TEXTE À LIRE:

C’est assez problématique, en particulier si nous en avons fait l’expérience plusieurs fois au cours de notre vie avec des personnes différentes. « Voilà celui ou celle qui doit m’aimer. » Qu’y a-t-il de si spécial à propos de cette personne ? Le fait que quelqu’un doive m’aimer et non quelqu’un d’autre, cela vient en parallèle avec la question de savoir ce qu’il y a de si spécial à mon propos. On a donc ces deux questions : qu’y a-t-il de si spécial à propos de moi, et qu’y a-t-il de si spécial à propos de toi ?

Y a-t-il une base réelle pour laquelle cette personne devrait m’aimer et personne d’autre ? Y a-t-il une raison pour laquelle il est si important qu’elle m’aime, et que quiconque d’autre qui m’aime ne compte pas ? Ce sont des questions très profondes qui nous font reconsidérer la façon d’envisager le monde, la façon de nous voir et la façon de voir les autres. Existe-t-il une forme de confusion fondamentale qui sous-tende tous ces problèmes émotionnels ?

[méditation]

C’est important à reconnaître car alors on sait ce sur quoi on doit vraiment travailler pour se libérer au niveau le plus profond de ces problèmes émotionnels, en sorte qu’ils ne reparaissent plus jamais. Nous ne voulons pas seulement nous en débarrasser quand ils surgissent, mais nous voulons prendre des mesures préventives plus profondes afin qu’ils ne réapparaissent pas au premier plan. La seule façon dont nous pouvons vraiment faire ça est de comprendre pleinement comment nous existons, comment les autres existent, comment le monde existe. Grâce à cela, nous pouvons stopper toutes nos projections inconscientes de l’ordre du mythe ou du fantasme.

DONNÉES FOURNIES:
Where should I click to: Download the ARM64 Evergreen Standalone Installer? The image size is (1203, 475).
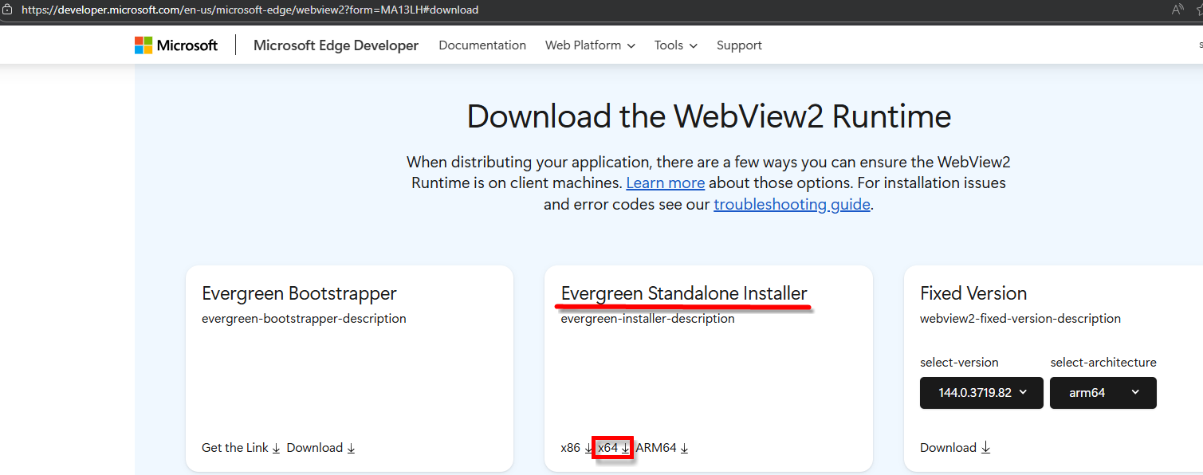click(x=662, y=448)
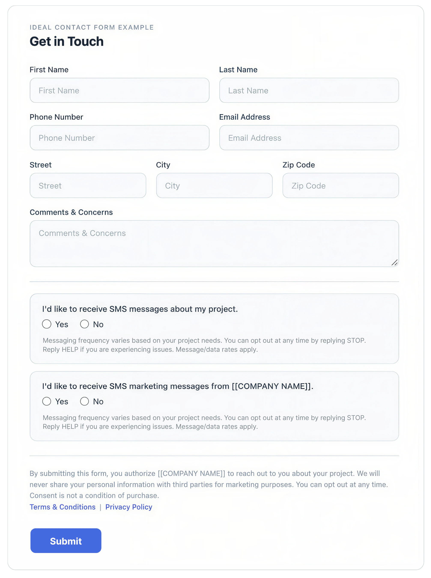Viewport: 431px width, 578px height.
Task: Click the Email Address input field
Action: tap(309, 138)
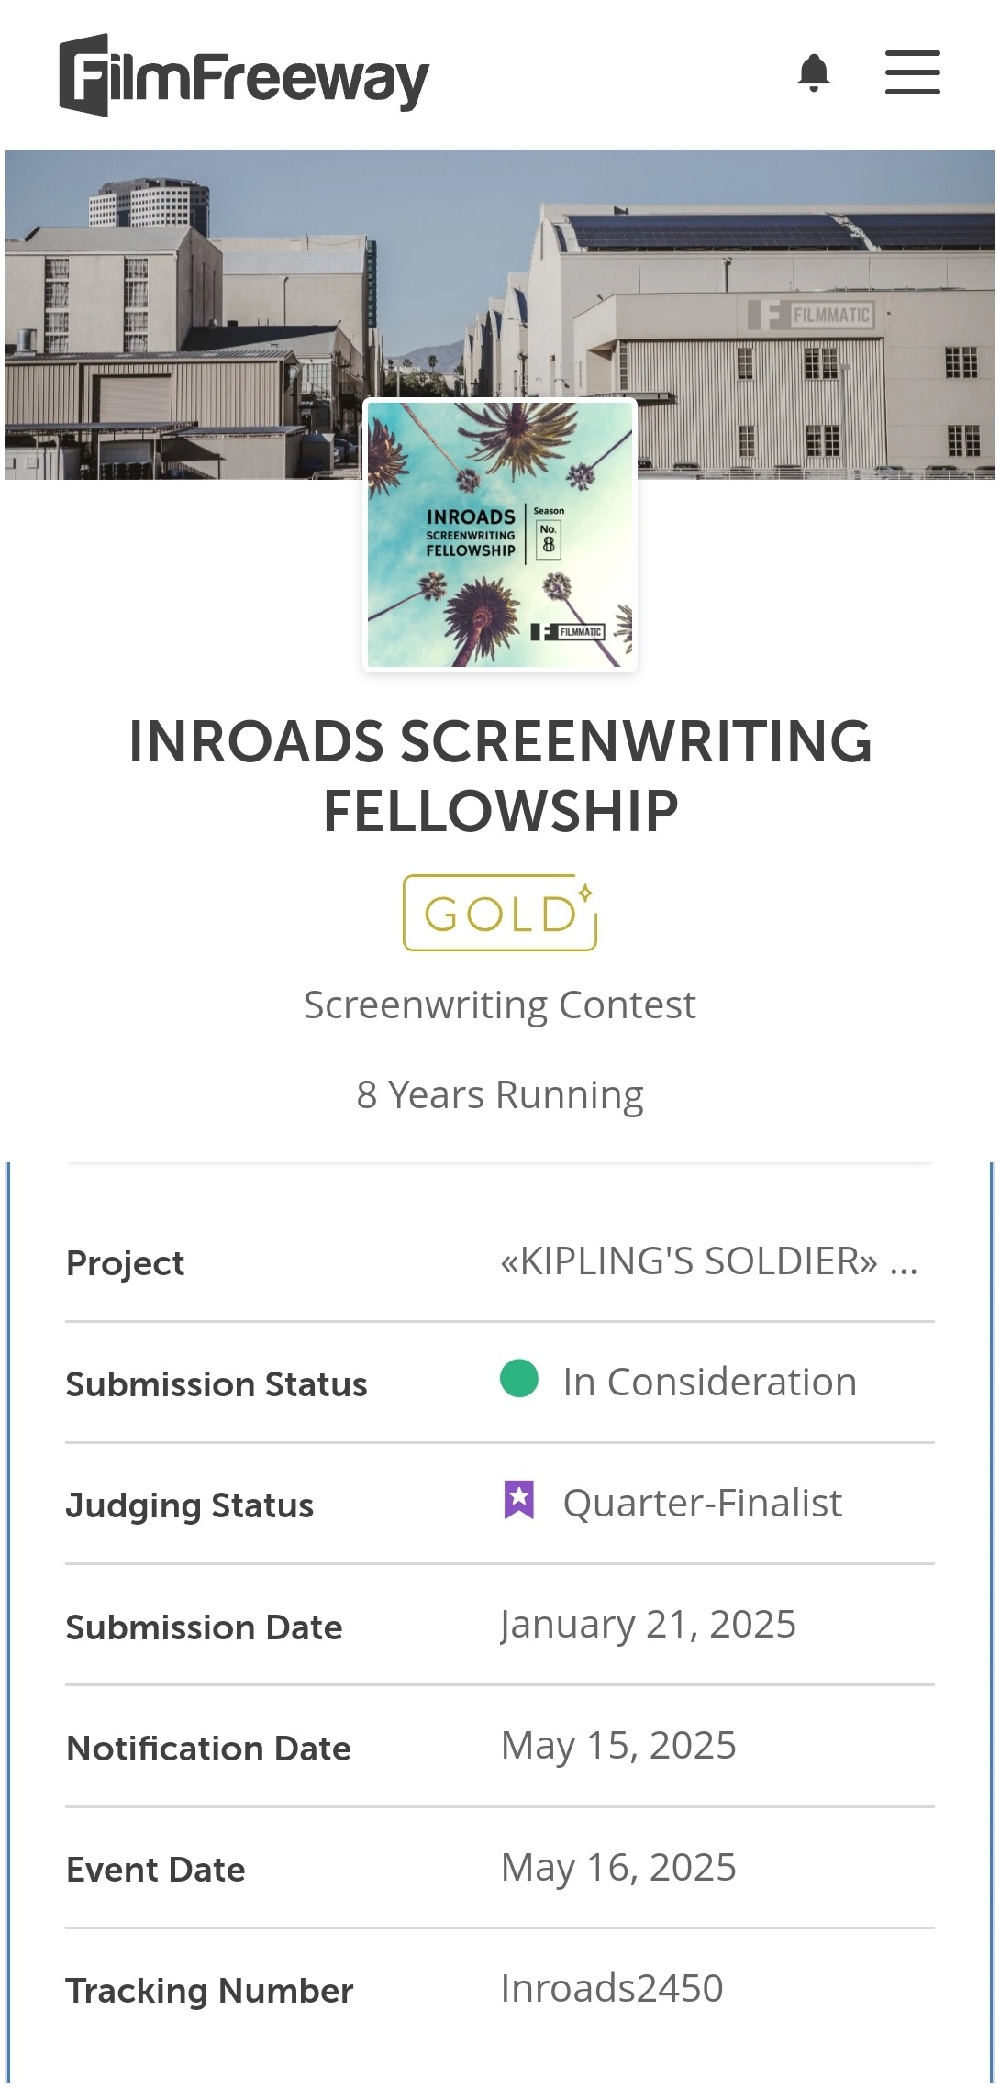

OBJECTIF: Modifie le texte sur l'amour : reprends tout ce qui va de « C’est assez problématique, en » jusqu'à « propos de toi ? », en mettant « unique » à la place de « spécial ».

RÉSULTAT COMPLET:
C’est assez problématique, en particulier si nous en avons fait l’expérience plusieurs fois au cours de notre vie avec des personnes différentes. « Voilà celui ou celle qui doit m’aimer. » Qu’y a-t-il de si unique à propos de cette personne ? Le fait que quelqu’un doive m’aimer et non quelqu’un d’autre, cela vient en parallèle avec la question de savoir ce qu’il y a de si unique à mon propos. On a donc ces deux questions : qu’y a-t-il de si unique à propos de moi, et qu’y a-t-il de si unique à propos de toi ?